• RECORDED INFORMATION

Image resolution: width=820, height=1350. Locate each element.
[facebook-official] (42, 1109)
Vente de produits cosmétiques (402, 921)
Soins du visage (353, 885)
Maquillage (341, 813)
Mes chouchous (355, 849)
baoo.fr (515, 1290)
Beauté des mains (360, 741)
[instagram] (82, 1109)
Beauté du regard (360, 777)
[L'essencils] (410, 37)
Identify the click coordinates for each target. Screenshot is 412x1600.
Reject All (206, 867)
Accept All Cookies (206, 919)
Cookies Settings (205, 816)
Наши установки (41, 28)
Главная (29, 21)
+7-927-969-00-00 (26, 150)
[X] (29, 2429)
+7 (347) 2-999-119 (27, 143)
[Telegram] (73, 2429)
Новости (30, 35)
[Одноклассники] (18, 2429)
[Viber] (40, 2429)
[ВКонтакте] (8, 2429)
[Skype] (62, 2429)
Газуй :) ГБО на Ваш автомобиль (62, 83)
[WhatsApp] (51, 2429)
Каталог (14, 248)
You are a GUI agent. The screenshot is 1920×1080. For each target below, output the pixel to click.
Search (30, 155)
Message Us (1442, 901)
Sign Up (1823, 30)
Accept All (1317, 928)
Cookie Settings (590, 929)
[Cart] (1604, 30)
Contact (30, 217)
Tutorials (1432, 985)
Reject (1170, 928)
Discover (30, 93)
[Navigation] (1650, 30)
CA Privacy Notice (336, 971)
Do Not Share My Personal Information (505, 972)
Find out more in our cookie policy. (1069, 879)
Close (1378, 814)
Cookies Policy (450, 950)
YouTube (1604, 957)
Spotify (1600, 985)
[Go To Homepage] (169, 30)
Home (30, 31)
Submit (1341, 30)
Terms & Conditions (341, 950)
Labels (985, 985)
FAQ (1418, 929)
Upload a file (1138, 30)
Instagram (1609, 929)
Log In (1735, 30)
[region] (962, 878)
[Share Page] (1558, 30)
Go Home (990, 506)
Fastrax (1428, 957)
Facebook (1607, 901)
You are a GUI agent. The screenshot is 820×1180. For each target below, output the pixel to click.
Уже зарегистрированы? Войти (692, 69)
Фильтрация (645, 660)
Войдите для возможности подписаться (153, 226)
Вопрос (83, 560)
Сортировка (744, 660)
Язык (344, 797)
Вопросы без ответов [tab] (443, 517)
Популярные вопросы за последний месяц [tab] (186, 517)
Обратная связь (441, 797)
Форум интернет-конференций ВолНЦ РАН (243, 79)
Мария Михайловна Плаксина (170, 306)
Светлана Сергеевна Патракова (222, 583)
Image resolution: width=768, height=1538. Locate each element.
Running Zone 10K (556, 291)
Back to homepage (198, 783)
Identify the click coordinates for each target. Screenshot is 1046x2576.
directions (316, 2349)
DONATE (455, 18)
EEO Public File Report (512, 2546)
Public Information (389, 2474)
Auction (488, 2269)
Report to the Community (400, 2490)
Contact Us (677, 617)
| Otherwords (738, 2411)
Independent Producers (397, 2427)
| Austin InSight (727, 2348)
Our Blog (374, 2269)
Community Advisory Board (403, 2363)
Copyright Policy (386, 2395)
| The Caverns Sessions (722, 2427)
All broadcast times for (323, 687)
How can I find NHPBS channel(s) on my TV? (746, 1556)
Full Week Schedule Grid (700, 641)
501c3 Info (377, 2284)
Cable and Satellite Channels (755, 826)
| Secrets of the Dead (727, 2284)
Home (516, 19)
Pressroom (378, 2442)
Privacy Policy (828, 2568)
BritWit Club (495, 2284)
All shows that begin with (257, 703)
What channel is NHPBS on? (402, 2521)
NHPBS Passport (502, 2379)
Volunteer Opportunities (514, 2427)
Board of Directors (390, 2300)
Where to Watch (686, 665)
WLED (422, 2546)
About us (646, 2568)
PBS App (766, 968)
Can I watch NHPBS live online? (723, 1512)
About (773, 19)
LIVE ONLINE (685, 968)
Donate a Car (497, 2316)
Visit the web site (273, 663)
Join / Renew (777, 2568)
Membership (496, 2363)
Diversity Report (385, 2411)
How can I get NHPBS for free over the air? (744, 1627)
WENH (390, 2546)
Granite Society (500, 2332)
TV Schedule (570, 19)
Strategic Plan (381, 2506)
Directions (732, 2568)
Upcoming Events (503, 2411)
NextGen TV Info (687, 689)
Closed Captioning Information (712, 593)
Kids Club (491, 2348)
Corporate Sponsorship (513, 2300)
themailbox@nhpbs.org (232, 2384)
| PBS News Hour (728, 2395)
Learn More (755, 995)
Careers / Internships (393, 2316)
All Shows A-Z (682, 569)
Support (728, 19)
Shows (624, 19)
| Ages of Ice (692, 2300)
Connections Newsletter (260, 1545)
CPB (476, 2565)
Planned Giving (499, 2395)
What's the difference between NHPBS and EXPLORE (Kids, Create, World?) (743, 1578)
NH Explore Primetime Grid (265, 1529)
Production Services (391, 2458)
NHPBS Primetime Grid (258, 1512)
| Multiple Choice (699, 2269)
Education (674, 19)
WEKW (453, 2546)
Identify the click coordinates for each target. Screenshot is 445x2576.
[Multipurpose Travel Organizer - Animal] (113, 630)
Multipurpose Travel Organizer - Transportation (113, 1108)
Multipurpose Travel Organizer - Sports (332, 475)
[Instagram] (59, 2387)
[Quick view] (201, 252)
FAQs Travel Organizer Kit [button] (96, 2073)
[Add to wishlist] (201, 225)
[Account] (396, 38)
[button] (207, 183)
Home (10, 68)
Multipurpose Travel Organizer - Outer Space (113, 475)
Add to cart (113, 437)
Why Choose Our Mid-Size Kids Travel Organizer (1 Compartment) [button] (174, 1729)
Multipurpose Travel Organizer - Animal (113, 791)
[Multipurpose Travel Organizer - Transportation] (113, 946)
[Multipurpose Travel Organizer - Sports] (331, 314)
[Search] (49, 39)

• THE TASK
Output only the lines from the top of the entries through the one holding "2-999-119 (27, 143)", copied exactly.

• WRITTEN RESPONSE
Image resolution: width=820, height=1350. Locate each element.
[facebook-official] (42, 1109)
Vente de produits cosmétiques (402, 921)
Soins du visage (353, 885)
Maquillage (341, 813)
Mes chouchous (355, 849)
baoo.fr (515, 1290)
Beauté des mains (360, 741)
[instagram] (82, 1109)
Beauté du regard (360, 777)
[L'essencils] (410, 37)
Identify the click coordinates for each target. Screenshot is 412x1600.
Reject All (206, 867)
Accept All Cookies (206, 919)
Cookies Settings (205, 816)
Наши установки (41, 28)
Главная (29, 21)
+7-927-969-00-00 (26, 150)
[X] (29, 2429)
+7 (347) 2-999-119 (27, 143)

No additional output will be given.